First, you need a lambda function handle the DynamoDBStream. For each DynamoDBStream event, use firehose PutRecord API to send the data to firehose. From the example

var firehose = new AWS.Firehose();
firehose.putRecord({
  DeliveryStreamName: 'STRING_VALUE', /* required */
  Record: { /* required */
    Data: new Buffer('...') || 'STRING_VALUE' /* Strings will be Base-64 encoded on your behalf */ /* required */
  }
}, function(err, data) {
  if (err) console.log(err, err.stack); // an error occurred
  else     console.log(data);           // successful response
});

Next, we have to know how the data being insert into the RedShift. From the firehose document,

For data delivery to Amazon Redshift, Kinesis Firehose first delivers incoming data to your S3 bucket in the format described earlier. Kinesis Firehose then issues an Amazon Redshift COPY command to load the data from your S3 bucket to your Amazon Redshift cluster.

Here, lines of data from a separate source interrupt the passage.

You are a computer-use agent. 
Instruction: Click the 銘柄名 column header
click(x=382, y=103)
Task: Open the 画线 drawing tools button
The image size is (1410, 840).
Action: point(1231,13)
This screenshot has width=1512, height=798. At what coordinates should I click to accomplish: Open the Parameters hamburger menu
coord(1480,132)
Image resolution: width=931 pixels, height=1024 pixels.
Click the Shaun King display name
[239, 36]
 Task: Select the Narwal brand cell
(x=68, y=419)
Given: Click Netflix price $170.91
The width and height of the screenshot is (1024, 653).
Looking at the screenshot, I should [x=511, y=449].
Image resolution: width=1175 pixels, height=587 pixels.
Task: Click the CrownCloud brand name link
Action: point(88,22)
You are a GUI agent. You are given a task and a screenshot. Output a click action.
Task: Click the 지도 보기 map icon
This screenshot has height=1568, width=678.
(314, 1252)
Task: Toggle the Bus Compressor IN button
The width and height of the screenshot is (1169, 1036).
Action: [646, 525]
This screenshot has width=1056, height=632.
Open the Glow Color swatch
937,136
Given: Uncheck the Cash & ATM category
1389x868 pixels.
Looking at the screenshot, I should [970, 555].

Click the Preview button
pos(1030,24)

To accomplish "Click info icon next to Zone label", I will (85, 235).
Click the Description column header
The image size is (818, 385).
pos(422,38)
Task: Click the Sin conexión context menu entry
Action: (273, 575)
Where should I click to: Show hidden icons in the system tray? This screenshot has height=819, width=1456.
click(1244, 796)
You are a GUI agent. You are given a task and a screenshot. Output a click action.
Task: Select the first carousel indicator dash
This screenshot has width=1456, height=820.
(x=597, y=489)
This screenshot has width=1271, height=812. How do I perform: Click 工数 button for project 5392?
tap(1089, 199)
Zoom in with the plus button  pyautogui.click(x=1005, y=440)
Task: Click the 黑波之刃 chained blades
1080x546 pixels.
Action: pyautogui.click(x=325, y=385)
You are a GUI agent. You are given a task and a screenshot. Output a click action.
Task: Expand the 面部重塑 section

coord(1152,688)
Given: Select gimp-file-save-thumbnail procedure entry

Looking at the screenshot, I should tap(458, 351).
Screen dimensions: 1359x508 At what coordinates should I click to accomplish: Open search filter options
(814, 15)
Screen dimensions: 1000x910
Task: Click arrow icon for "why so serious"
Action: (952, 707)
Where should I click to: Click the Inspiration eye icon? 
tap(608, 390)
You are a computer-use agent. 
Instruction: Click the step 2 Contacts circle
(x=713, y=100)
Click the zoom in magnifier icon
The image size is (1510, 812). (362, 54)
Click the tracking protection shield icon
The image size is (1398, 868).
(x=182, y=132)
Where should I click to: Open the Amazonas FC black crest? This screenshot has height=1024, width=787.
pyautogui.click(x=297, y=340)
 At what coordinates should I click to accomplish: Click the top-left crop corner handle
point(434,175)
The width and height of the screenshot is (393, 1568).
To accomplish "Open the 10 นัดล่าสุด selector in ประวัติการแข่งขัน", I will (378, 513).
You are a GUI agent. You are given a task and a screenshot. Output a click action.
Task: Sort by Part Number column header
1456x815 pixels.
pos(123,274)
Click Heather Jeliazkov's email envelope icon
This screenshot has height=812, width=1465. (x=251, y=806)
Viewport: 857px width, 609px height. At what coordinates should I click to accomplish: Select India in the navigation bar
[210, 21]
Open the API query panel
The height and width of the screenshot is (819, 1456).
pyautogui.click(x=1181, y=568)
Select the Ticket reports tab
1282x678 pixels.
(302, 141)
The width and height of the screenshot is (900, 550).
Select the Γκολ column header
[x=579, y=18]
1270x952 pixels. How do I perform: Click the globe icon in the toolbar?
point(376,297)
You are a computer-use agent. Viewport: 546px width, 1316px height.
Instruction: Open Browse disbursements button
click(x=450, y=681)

So, we should know what data format to let the COPY command map the data into RedShift schema. We have to follow the data format requirement for redshift COPY command.

By default, the COPY command expects the source data to be character-delimited UTF-8 text. The default delimiter is a pipe character ( | ).

So, you could program the lambda which input dynamodb stream event, transform it to pipe (|) separated line record, and write it to firehose.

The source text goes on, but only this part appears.